Motto Varies in Strength on 1934 Quarters|
February 19, 2014
The Washington quarter began as a circulating commemorative in 1932, celebrating the 200th anniversary of George Washington’s birth. No quarters were struck in 1933 because of the Great Depression. In 1934 the Washington quarter returned as a regular issue.
The official George Washington Bicentennial observance ended on Thanksgiving Day 1932. Some newspapers were already referring to the Washington quarter in the past tense.
According to at least one source, a special vote of Congress in 1934 was responsible for the Washington quarter’s comeback. Actually, the resumption of Washington quarter production came as no surprise to those who had been watching the situation carefully.

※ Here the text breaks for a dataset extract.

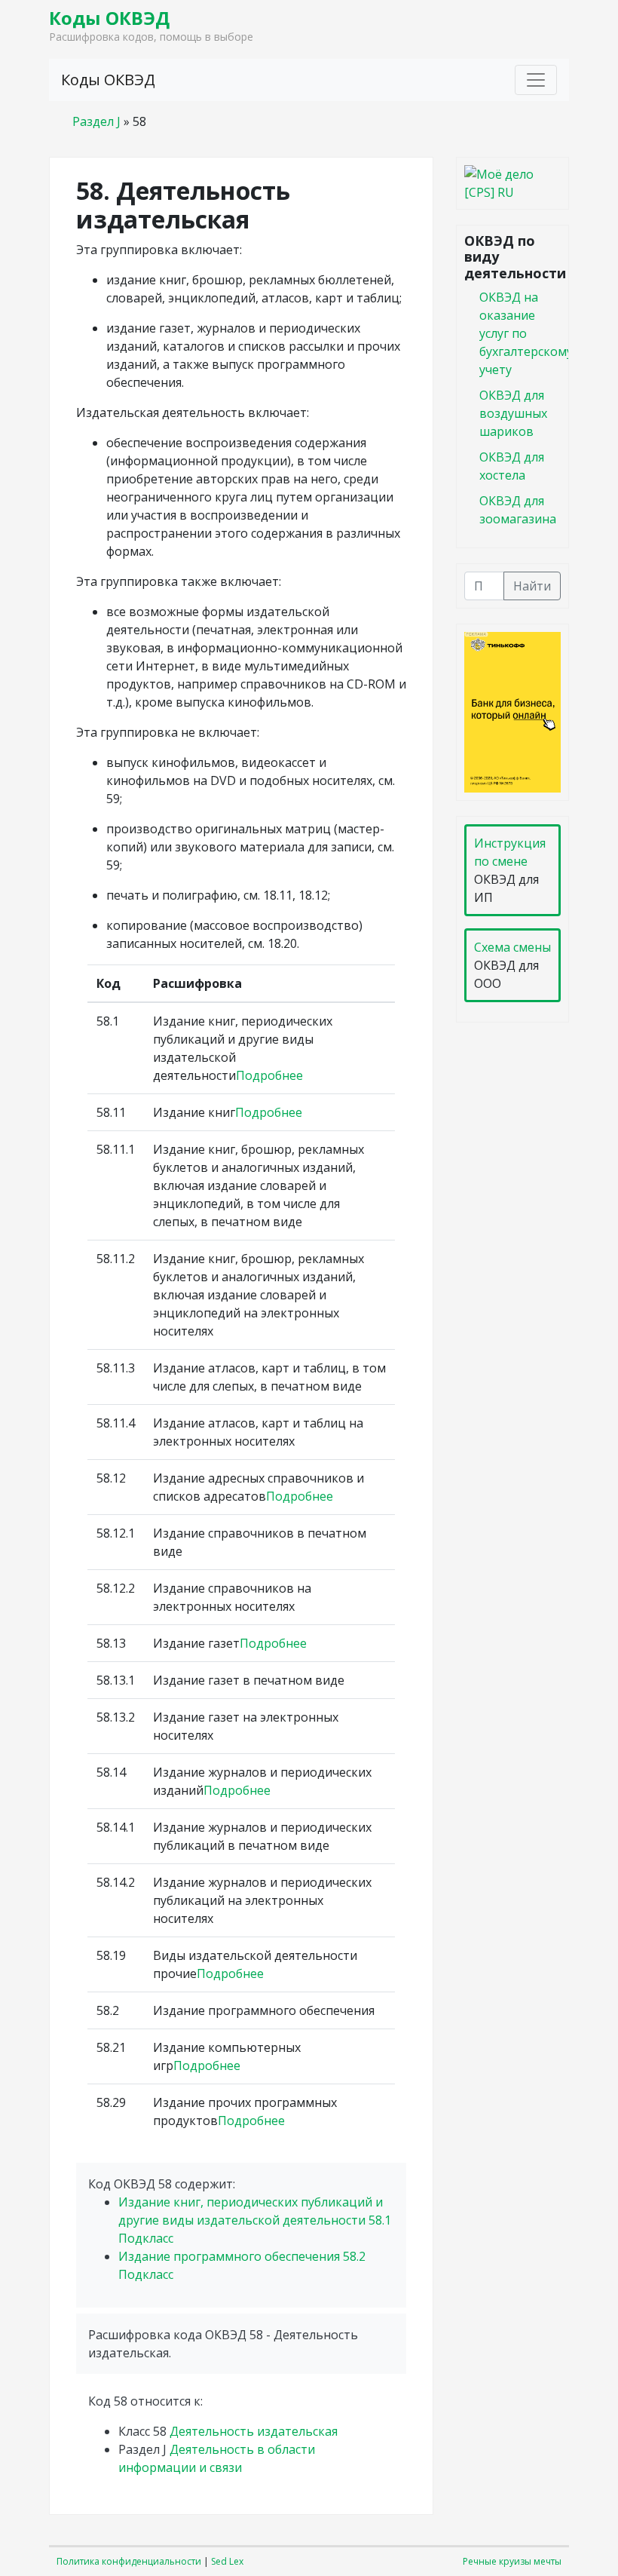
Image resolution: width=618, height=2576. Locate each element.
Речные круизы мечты (512, 2561)
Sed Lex (227, 2561)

In late 1931 The Numismatist said that whether the Washington quarter design would continue after 1932 would probably be decided later. The magazine predicted that if the Washington quarter was found to have good wearing qualities and was otherwise acceptable, it might remain in production.
The Philadelphia Mint struck nearly 32 million Washington quarters in 1934. The Denver Mint turned out about 3.5 million, which explains how it became one of the more desirable coins in a series known for large mintages.

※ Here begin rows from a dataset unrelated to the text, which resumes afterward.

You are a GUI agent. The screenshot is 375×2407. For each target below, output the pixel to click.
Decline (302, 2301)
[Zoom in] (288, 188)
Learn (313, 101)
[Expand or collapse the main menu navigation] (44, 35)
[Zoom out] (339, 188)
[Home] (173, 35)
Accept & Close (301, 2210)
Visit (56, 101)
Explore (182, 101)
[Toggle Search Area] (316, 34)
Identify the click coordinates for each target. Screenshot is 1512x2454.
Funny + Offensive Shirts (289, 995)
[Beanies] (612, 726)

On 1932 and early 1934 quarters the motto “In God We Trust” was so lightly defined that it was difficult to read. Writing in the September 1934 issue of The Numismatist, Robert H. Lloyd said the motto was “cut so lightly into the die” that it appeared somewhat “shadowy” on the coin.
During the 1934 production run the master die was hubbed to strengthen the lettering. Previous 1934 quarters had a “light motto.” The revised version had a bold “heavy motto.”
Later, collectors identified a 1934 “medium motto” variety with distinct but thin letters. All 1935 quarters have a “medium motto.” Quarters minted from 1936 to 1964 have a “heavy motto.”
Lloyd described the motto as “greatly strengthened” on the new and improved 1934 quarter. He said the difference from previous Washington quarters could be easily noted without the aid of a magnifying glass.
Lloyd jokingly suggested the strengthening may have been the Roosevelt administration’s reaffirmation of its belief in the motto now that the economic recovery program was taking effect and the worst of the Depression was over.
After the die was redone, a Washington quarter variety with doubled “In God We Trust” was struck at the Philadelphia Mint. Values range from $100 in Very Good-8 to $850 in Mint State-60.
In November 1934 the Spokane Daily Chronicle said the new quarters with the head of George Washington would soon have replaced entirely the older quarters with a Standing Liberty design.
In the fall of 1934 a banker arrived at the White House to visit President Franklin D. Roosevelt. When he realized that he didn’t have any change to pay the cab fare, he borrowed a quarter from a reporter. Roosevelt accused him of “begging” from the White House steps.
Collectors shouldn’t have to resort to begging for a 1934 Washington quarter. The value guide in Coins lists Fine-12 examples at $12 or less. The variety of motto doesn’t make much difference, which indicates they were probably struck in almost equal quantities.